### SOURCE RECORDS ###

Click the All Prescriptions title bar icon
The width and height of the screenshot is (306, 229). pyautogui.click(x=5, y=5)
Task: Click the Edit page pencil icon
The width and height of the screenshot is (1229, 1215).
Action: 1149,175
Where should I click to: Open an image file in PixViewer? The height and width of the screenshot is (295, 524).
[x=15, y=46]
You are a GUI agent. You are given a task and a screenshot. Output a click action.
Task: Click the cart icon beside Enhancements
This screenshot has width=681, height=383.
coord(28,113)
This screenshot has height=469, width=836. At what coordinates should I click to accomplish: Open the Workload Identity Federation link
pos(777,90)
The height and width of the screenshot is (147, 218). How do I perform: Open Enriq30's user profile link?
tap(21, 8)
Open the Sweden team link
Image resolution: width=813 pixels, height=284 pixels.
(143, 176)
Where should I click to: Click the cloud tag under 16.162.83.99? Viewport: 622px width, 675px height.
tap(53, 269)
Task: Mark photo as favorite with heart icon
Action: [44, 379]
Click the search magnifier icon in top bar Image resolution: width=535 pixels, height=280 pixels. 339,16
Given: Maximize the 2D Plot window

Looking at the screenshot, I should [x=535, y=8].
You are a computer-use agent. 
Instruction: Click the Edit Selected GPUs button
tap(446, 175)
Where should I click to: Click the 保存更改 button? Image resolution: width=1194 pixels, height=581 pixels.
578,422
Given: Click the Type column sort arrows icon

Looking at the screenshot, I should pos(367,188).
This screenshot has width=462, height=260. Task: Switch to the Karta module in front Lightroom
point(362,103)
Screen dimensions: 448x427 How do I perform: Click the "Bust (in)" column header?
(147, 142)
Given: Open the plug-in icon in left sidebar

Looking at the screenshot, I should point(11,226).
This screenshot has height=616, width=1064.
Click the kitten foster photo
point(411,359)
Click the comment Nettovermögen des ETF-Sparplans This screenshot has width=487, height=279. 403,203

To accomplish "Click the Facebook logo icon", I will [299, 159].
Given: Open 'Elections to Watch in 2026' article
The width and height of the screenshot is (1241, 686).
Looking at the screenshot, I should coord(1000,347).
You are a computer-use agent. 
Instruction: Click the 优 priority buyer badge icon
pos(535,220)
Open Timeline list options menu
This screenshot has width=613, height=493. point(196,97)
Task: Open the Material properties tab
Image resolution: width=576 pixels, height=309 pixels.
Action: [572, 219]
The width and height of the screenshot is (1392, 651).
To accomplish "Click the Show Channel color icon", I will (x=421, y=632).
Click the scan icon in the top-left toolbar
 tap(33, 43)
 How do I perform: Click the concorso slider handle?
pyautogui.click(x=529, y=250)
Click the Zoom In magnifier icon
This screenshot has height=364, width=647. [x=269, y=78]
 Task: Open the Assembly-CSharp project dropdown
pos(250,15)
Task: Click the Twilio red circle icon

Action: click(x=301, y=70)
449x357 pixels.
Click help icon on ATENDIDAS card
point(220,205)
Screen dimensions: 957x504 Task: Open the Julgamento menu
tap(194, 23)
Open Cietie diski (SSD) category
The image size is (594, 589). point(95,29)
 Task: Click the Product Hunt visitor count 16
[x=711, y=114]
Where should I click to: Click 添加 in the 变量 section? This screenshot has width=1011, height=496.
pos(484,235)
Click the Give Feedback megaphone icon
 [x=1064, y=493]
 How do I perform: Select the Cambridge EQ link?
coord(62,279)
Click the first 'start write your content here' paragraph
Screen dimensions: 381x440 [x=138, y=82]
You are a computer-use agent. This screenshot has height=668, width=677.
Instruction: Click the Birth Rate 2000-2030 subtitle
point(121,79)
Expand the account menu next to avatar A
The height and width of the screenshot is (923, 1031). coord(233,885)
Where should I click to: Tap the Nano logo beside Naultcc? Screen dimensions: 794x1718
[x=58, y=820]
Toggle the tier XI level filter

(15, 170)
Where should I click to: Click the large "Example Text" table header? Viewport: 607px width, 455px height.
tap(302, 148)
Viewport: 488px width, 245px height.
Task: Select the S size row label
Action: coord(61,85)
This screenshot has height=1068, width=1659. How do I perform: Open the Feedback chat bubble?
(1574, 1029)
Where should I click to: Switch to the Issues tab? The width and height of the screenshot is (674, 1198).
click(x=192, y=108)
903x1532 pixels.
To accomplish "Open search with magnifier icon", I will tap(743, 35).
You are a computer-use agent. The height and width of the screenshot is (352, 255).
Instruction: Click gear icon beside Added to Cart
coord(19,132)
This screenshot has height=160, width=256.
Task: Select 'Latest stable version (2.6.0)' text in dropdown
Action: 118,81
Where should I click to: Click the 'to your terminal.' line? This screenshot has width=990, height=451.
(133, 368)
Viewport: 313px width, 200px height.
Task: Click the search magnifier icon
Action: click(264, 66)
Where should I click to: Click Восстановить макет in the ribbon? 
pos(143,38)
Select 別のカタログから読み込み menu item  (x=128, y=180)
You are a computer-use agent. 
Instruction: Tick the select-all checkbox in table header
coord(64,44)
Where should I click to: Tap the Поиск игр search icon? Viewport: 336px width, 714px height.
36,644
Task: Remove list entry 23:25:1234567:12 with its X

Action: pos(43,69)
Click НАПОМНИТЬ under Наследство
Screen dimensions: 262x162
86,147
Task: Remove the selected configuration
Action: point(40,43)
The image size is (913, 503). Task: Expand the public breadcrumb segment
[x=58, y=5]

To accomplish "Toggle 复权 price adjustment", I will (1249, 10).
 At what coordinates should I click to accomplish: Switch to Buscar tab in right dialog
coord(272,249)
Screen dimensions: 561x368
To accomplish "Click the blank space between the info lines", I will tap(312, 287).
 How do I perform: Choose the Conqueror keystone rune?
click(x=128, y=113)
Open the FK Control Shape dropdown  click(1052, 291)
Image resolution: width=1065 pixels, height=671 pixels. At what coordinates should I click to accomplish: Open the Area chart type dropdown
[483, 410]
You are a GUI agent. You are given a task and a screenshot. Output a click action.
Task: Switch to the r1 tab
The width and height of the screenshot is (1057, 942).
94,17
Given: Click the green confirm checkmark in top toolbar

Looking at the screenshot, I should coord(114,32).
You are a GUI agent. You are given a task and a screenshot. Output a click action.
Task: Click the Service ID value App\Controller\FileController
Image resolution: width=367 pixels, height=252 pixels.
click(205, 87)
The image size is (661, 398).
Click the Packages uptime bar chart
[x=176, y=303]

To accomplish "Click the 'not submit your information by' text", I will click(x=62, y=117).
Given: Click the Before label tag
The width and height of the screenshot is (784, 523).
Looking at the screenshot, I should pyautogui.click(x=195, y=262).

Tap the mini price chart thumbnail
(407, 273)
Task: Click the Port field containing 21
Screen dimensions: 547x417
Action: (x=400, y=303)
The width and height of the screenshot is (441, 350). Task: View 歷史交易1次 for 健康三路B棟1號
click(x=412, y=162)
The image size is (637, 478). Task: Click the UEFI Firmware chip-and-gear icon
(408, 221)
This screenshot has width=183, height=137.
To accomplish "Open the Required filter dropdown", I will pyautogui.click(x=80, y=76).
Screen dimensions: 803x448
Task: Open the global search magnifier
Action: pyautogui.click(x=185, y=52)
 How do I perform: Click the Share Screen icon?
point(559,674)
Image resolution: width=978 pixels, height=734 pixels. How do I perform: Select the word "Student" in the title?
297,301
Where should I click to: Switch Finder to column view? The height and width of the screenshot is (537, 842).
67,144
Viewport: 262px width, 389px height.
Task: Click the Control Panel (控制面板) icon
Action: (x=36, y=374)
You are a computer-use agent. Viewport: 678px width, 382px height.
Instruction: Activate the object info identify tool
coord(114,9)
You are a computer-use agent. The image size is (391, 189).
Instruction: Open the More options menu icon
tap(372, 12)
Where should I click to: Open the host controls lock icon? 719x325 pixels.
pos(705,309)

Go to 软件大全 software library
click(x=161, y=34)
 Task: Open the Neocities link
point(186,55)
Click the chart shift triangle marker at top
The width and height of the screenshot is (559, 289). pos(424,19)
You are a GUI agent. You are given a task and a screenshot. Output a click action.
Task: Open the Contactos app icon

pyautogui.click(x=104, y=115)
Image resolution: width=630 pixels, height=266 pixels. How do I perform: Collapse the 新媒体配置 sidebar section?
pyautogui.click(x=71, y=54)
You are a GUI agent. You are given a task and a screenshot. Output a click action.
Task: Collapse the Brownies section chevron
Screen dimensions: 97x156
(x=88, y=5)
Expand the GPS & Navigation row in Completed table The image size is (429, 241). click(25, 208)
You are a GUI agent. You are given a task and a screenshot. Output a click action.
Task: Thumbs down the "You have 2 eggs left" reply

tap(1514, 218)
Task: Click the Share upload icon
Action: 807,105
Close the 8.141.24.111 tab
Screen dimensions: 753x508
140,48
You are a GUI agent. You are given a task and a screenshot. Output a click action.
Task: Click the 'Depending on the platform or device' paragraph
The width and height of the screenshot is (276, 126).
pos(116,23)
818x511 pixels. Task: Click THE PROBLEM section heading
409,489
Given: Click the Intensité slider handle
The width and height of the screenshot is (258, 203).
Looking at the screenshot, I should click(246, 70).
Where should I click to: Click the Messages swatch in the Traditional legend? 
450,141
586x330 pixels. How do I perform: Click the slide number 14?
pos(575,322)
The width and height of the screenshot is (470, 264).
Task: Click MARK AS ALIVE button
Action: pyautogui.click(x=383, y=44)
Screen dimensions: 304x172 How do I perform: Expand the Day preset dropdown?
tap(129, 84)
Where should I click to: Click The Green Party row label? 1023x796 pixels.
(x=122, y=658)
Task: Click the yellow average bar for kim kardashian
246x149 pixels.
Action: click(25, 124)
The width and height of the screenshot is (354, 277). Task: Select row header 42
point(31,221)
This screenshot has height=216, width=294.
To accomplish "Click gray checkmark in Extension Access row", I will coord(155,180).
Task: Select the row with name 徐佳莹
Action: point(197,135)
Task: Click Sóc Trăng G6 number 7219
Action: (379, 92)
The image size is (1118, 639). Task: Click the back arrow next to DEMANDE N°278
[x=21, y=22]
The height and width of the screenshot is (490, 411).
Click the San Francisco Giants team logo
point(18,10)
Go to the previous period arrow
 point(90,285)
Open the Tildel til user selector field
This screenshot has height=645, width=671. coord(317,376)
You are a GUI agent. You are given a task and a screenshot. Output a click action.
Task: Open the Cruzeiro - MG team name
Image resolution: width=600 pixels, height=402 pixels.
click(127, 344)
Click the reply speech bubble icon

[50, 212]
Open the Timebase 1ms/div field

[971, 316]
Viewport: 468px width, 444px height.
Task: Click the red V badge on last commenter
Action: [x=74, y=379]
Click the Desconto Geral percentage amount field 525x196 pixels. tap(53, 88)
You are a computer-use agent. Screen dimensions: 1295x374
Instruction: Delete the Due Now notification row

###

(WORK REQUEST): Return a copy of each line in the records above that has "computer" in it.

(ANSWER FOR THIS EXERCISE):
You are a computer-use agent. 
You are a computer-use agent. 
You are a computer-use agent. This screenshot has height=668, width=677.
You are a computer-use agent. The height and width of the screenshot is (352, 255).
You are a computer-use agent. 
You are a computer-use agent. Viewport: 678px width, 382px height.
You are a computer-use agent. The image size is (391, 189).
You are a computer-use agent. Screen dimensions: 1295x374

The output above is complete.